Project Metadata Management¶
v2.0 Migration
In QPX v2.0, project metadata is managed through the Dataset API. The previous command-line tools for project management have been replaced with a simplified API-based approach. Project-level metadata is now stored in dataset.parquet, sample.parquet, and run.parquet.
Overview¶
QPX v2.0 manages project metadata through the Dataset API, providing a unified interface for accessing and managing dataset-level information, sample metadata, and run-level details.

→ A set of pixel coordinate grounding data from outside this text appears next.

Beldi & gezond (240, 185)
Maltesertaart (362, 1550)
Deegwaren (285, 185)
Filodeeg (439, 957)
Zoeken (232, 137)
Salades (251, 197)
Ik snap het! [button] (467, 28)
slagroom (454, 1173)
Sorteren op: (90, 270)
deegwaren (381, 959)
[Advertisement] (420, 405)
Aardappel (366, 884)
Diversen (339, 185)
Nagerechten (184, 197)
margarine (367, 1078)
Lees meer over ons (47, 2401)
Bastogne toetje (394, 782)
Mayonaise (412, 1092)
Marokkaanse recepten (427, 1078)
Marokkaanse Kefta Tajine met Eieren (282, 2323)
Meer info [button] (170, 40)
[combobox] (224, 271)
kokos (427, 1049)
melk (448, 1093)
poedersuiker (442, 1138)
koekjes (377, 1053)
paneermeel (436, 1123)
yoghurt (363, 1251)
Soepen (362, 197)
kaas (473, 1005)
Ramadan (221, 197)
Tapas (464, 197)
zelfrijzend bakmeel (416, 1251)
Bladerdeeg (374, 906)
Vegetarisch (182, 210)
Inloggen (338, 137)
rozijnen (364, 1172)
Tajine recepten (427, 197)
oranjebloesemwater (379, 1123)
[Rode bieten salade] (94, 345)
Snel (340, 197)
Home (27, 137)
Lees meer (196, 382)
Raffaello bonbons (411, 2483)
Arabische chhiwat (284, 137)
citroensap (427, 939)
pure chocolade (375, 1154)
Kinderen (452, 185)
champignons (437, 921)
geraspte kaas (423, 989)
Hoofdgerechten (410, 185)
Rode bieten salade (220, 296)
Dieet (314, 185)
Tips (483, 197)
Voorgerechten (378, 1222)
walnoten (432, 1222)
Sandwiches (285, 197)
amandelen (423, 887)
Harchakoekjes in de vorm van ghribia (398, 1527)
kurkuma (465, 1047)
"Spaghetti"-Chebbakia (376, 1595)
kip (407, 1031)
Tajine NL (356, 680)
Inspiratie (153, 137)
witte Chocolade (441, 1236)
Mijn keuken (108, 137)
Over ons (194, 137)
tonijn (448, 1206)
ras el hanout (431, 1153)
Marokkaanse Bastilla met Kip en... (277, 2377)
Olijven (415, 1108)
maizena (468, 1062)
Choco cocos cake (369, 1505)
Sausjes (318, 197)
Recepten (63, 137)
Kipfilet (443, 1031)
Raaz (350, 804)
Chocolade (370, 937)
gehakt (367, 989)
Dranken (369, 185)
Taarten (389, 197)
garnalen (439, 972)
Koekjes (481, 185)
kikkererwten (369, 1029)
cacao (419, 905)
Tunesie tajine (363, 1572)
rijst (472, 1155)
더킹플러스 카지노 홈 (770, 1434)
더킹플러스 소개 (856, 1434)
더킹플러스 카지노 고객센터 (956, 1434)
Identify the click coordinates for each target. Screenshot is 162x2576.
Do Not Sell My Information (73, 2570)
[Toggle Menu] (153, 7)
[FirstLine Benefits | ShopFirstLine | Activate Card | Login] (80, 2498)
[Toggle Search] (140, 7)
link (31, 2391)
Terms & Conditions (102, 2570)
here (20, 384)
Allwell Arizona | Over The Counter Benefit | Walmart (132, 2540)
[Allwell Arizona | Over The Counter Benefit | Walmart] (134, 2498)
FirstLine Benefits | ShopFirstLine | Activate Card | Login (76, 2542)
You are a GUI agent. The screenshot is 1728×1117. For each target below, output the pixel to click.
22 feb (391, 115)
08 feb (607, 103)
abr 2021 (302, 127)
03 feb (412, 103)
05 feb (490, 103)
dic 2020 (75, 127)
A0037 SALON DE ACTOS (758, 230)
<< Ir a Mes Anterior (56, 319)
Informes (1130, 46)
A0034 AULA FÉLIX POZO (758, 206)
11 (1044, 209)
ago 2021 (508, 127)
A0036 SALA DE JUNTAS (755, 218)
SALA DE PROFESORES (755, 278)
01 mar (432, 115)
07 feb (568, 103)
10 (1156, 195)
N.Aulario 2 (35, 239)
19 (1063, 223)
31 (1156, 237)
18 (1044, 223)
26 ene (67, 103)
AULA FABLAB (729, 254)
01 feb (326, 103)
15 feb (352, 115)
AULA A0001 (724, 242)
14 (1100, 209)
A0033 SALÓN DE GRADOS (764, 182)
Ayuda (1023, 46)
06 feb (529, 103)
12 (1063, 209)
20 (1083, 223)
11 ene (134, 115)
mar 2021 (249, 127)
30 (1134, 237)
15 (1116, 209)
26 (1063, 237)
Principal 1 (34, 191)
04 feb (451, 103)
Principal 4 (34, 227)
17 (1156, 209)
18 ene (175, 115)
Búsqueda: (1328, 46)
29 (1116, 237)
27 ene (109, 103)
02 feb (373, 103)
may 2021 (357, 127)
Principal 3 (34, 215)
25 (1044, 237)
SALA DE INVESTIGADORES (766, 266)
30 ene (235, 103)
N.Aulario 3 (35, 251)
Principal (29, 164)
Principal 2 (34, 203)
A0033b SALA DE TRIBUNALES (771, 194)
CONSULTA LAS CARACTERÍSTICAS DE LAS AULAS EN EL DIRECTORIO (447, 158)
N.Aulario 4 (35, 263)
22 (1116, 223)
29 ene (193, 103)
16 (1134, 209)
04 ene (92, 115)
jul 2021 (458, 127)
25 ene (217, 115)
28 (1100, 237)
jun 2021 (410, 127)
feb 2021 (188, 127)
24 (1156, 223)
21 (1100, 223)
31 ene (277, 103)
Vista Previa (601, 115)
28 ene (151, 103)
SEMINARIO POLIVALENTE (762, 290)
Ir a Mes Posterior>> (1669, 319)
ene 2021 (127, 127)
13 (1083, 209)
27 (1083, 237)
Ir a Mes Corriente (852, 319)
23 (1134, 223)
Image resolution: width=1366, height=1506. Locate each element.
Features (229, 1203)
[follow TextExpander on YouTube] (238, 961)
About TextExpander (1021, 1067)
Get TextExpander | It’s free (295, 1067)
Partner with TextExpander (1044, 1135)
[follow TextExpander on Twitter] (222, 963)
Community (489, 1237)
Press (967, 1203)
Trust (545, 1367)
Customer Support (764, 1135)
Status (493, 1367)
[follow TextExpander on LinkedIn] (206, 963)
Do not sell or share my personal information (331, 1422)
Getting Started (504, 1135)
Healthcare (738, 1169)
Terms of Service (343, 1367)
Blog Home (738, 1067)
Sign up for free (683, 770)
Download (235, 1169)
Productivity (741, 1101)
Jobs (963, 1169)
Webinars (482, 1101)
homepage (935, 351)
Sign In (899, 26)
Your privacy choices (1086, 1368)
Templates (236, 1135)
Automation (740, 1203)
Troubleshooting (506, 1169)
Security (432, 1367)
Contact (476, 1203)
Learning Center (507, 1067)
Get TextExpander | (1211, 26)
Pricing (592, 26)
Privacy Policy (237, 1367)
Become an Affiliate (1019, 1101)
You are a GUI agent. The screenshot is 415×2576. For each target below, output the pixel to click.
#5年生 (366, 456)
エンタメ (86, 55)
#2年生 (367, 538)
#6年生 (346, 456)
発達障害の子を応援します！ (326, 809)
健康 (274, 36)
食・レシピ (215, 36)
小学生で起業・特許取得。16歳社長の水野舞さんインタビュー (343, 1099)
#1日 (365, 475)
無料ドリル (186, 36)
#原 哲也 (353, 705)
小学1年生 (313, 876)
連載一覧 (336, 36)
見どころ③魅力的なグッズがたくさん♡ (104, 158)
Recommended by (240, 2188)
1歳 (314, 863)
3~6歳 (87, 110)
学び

Accessing Project Metadata¶
Load a dataset and access project-level metadata:
import qpx
# Load dataset
ds = qpx.Dataset("path/to/dataset/")
# Access project-level metadata
print(ds.dataset_meta)
# Access specific metadata fields
if hasattr(ds.dataset_meta, 'name'):
print(f"Dataset name: {ds.dataset_meta.name}")
if hasattr(ds.dataset_meta, 'description'):
print(f"Description: {ds.dataset_meta.description}")
if hasattr(ds.dataset_meta, 'version'):
print(f"Version: {ds.dataset_meta.version}")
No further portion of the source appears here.